Step 1.1: Configure PaX/Grsecurity

This step is optional, but recommended. Running a Linux kernel patched with PaX/Grsecurity on the host provides a significantly better security baseline than vanilla Linux. The Grsecurity RBAC system also provides a way to restrict the access privileges of hypervisor (QEMU/KVM) processes and other programs running on the host.

Setting up Grsecurity requires downloading the Linux kernel source, applying the Grsecurity patch that matches the kernel version, configuring the kernel (including PaX/Grsecurity parameters), building the kernel, and finally installing and booting it. Assuming you have downloaded the kernel source as a file with a name like linux-x.y.z.tar.xz and the corresponding Grsecurity patch as grsecurity.patch (the actual patch filename contains version and date information), the basic steps are:

$ tar axf linux-x.y.z.tar.xz
$ cd linux-x.y.z
$ patch -p1 < ../grsecurity.patch
$ make nconfig
[edit and save kernel configuration]
$ make deb-pkg

If all goes well, this will produce a linux-image Debian package file along with related package files for kernel headers, firmware, etc. according to Debian kernel-packaging conventions. These .deb files can be installed directly with dpkg -i. Another way to build Debian packages from kernel source is to use kernel-package.

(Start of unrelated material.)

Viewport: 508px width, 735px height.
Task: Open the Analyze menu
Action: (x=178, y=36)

Refer to the Grsecurity documentation for instructions on applying the Grsecurity patch and configuring the PaX/Grsecurity kernel settings. When configuring the kernel, try to eliminate any drivers and features that you don't need on the host system, and enable other important security options such as module signing, stack protection, and seccomp. Consult the Ubuntu Kernel Hardening feature checklist for other important kernel security features and parameters.

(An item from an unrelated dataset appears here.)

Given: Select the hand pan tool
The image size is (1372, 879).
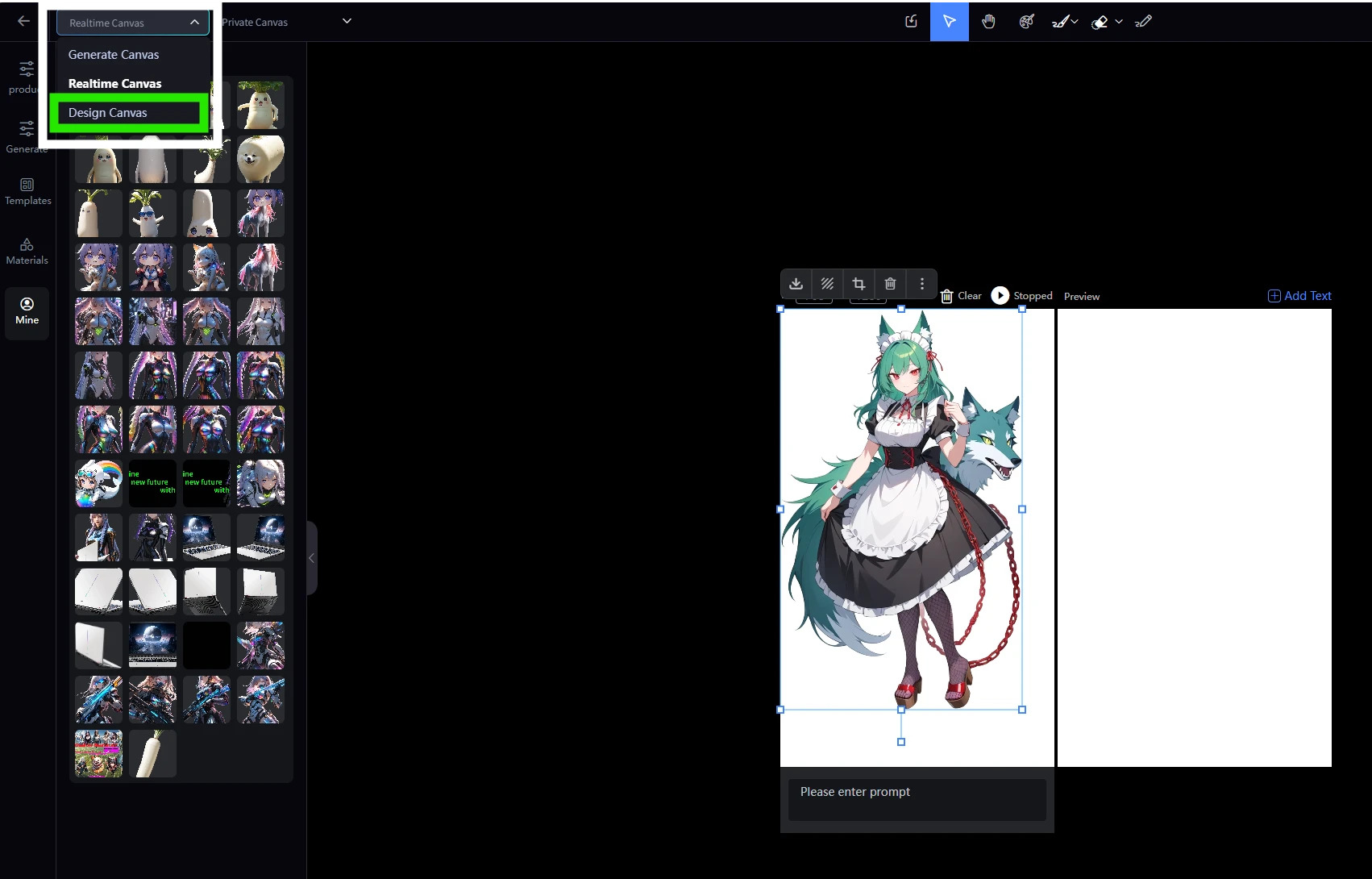Looking at the screenshot, I should (x=988, y=22).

Step 1.2: Configure the hypervisor

Ensure QEMU/KVM is installed on the host:

# apt-get install qemu-kvm

For QEMU/KVM, hypervisor configuration takes the form of passing a set of command-line options to kvm (which itself is just a wrapper around qemu-system-x86_64). Here is an example script that can be used to boot an image with some useful QEMU options:

#!/bin/sh

export QEMU_AUDIO_DRV=alsa

exec /usr/bin/kvm -cpu host -m 2048 -drive file=$1,if=virtio,media=cdrom \
    -balloon virtio \
    -usbdevice tablet \
    -soundhw hda \
    -vga std \
    -netdev user,id=network0 -device virtio-net,netdev=network0 \
    -virtfs local,path=/tmp/guest_share,mount_tag=share,security_model=mapped-xattr

To use this script, pass the image you wish to boot as an argument.

  • -cpu host tells QEMU to emulate the precise CPU that the host uses, rather than some different or more generic CPU. This provides the best performance.
  • -m 2048 allocates 2GB of RAM to the guest (the default is 128MB).
  • -drive file=$1,if=virtio,media=cdrom says to use the filename passed as the argument $1 as the virtual boot drive, to treat it as CDROM media, and to represent it as a Virtio device rather than emulating some form of disk hardware. This requires Virtio driver support in the guest kernel. Use Virtio interfaces and drivers whenever possible for best performance and feature support.
  • -balloon virtio enables balloon support, allowing the guest to dynamically grow and release memory back to the host. This requires memory balloon support in the guest kernel.
  • -usbdevice tablet is necessary to prevent mismatched host/guest mouse pointers when using VNC.
  • -soundhw hda instructs QEMU to emulate HDA PCI sound hardware. Combined with the export QEMU_AUDIO_DRV=alsa line, this should provide working guest-to-host sound. If you don't need sound, you can remove these two lines. This requires HDA sound driver support in the guest kernel.
  • -vga std enables high-resolution video mode support.
  • -netdev user,id=network0 -device virtio-net,netdev=network0 enables basic networking support, placing the guest on a private virtual network that can access the Internet via the host.
  • -virtfs local,path=/tmp/guest_share,mount_tag=share,security_model=mapped-xattr sets up a shared directory between the host and the guest so that files can easily be moved back and forth. The directory /tmp/guest_share on the host is made accessible to the guest using 9p. This requires 9p Virtio support in the guest kernel.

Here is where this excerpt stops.